From investigations, machines were prepared that were capable of producing considerable destruction. Torpedoes, being our principal weapon, were equipped with such atomic explosives as had been developed for blasting, a highly effective induction-heat ray developed for furnaces being installed in some small machines made for the purpose in the few hours we had before the enemy reached Earth.
In common with all lif
e-forms, they were able to withstand only very meager earth-acceleration. A range of perhaps four units was their limit, and it took several hours to reach the planet.
I still believe the reception was a warm one. Our machines met them beyond the orbit of Luna, and the directed torpedoes sailed at the hundred great ships. They were thrown aside by a magnetic field surrounding the ship, but were redirected instantly, and continued to approach. However, some beams reached out, and destroyed them by instant volatilization. But, they attacked at such numbers that fully half the fleet was destroyed by their explosions before the induction beam fleet arrived. These beams were, to our amazement, quite useless, being instantly absorbed by a force-screen, and the remaining ships sailed on undisturbed, our torpedoes being exhausted. Several investigator machines sent out for the purpose soon discovered the secret of the force-screen, and while being destroyed, were able to send back signals up to the moment of annihilation.
A few investigators thrown into the heat beam of the enemy reported it identical with ours, explaining why they had been prepared for this form of attack.
Signals were being radiated from the remaining fifty, along a beam.

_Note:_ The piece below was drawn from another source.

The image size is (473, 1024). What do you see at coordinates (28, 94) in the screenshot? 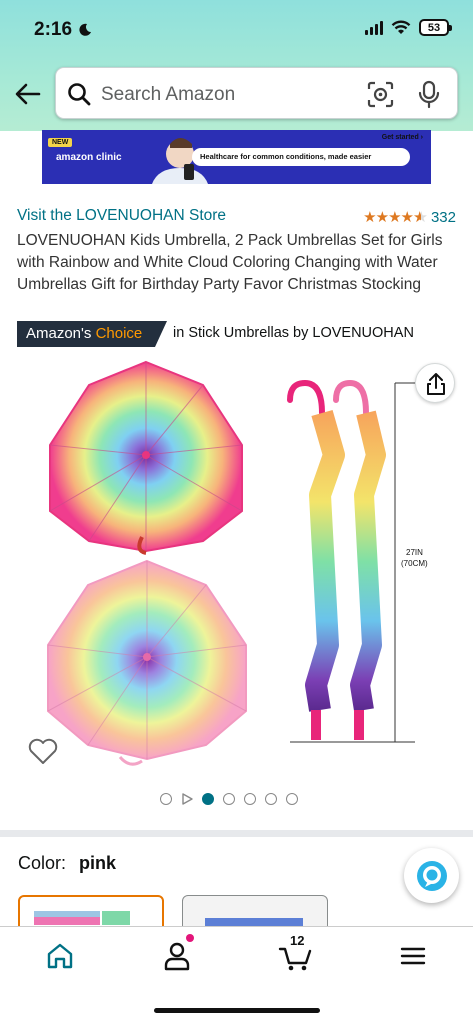
I see `back-arrow-icon` at bounding box center [28, 94].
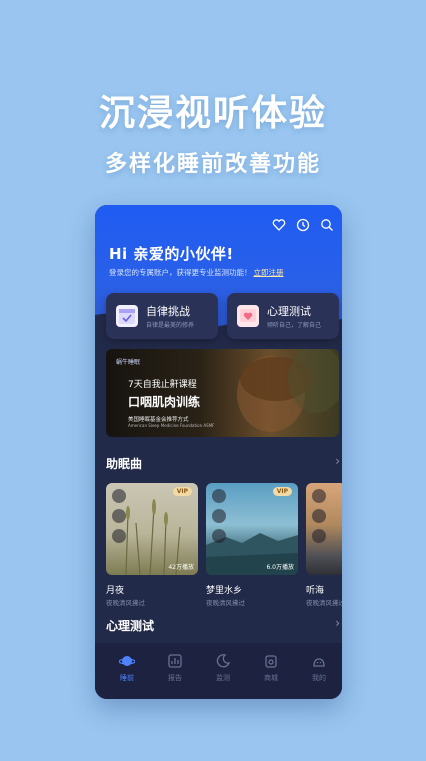  I want to click on promo-title: 沉浸视听体验, so click(212, 114).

Several investigators were sent along these beams, speeding back at great acceleration.
Then the enemy reached Earth. Instantly they settled over the Colorado settlement, the Sahara colony, and the Gobi colony. Enormous, diffused beams were set to work, and we saw, through the machine-screens, that all humans within these ranges were being killed instantly by the faintly greenish beams. Despite the fact that any life-form killed normally can be revived, unless affected by dissolution common to living tissue, these could not be brought to life again. The important cell communication channels--nerves--had been literally burned out. The complicated system of nerves, called the brain, situated in the uppermost extremity of the human life-form, had been utterly destroyed.